### WORK TASK
In the data below, one line contains "Immortal (34, 1336)" and a later one contains "The Devil's Elixir (164, 1592)". Print both, with every line between them, exactly and alone.

### EXTRACTED MATERIAL
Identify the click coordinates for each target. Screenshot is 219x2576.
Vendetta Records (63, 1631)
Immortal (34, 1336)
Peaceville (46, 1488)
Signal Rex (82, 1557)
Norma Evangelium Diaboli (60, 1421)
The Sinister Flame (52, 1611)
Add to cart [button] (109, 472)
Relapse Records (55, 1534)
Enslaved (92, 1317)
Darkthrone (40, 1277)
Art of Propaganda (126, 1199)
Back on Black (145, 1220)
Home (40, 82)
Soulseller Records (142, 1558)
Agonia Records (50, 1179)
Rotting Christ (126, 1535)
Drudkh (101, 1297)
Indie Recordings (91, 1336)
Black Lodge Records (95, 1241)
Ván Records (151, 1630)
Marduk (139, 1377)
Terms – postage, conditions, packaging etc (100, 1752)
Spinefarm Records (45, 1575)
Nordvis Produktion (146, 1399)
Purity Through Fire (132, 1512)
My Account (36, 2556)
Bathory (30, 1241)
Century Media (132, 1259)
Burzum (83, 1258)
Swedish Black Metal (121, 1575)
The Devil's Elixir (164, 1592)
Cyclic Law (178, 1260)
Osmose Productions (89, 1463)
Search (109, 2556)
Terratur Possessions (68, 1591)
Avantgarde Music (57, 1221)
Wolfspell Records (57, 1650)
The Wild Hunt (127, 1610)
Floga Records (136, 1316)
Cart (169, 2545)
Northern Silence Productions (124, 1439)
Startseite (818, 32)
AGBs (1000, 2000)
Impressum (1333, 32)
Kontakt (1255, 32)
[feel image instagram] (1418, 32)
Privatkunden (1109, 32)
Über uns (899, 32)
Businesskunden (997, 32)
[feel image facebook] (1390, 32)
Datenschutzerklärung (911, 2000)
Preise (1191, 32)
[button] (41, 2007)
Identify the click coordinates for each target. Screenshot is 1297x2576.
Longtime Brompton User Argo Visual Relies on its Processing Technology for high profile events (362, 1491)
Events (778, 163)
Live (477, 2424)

### RESPONSE AREA
Immortal (34, 1336)
Peaceville (46, 1488)
Signal Rex (82, 1557)
Norma Evangelium Diaboli (60, 1421)
The Sinister Flame (52, 1611)
Add to cart [button] (109, 472)
Relapse Records (55, 1534)
Enslaved (92, 1317)
Darkthrone (40, 1277)
Art of Propaganda (126, 1199)
Back on Black (145, 1220)
Home (40, 82)
Soulseller Records (142, 1558)
Agonia Records (50, 1179)
Rotting Christ (126, 1535)
Drudkh (101, 1297)
Indie Recordings (91, 1336)
Black Lodge Records (95, 1241)
Ván Records (151, 1630)
Marduk (139, 1377)
Terms – postage, conditions, packaging etc (100, 1752)
Spinefarm Records (45, 1575)
Nordvis Produktion (146, 1399)
Purity Through Fire (132, 1512)
My Account (36, 2556)
Bathory (30, 1241)
Century Media (132, 1259)
Burzum (83, 1258)
Swedish Black Metal (121, 1575)
The Devil's Elixir (164, 1592)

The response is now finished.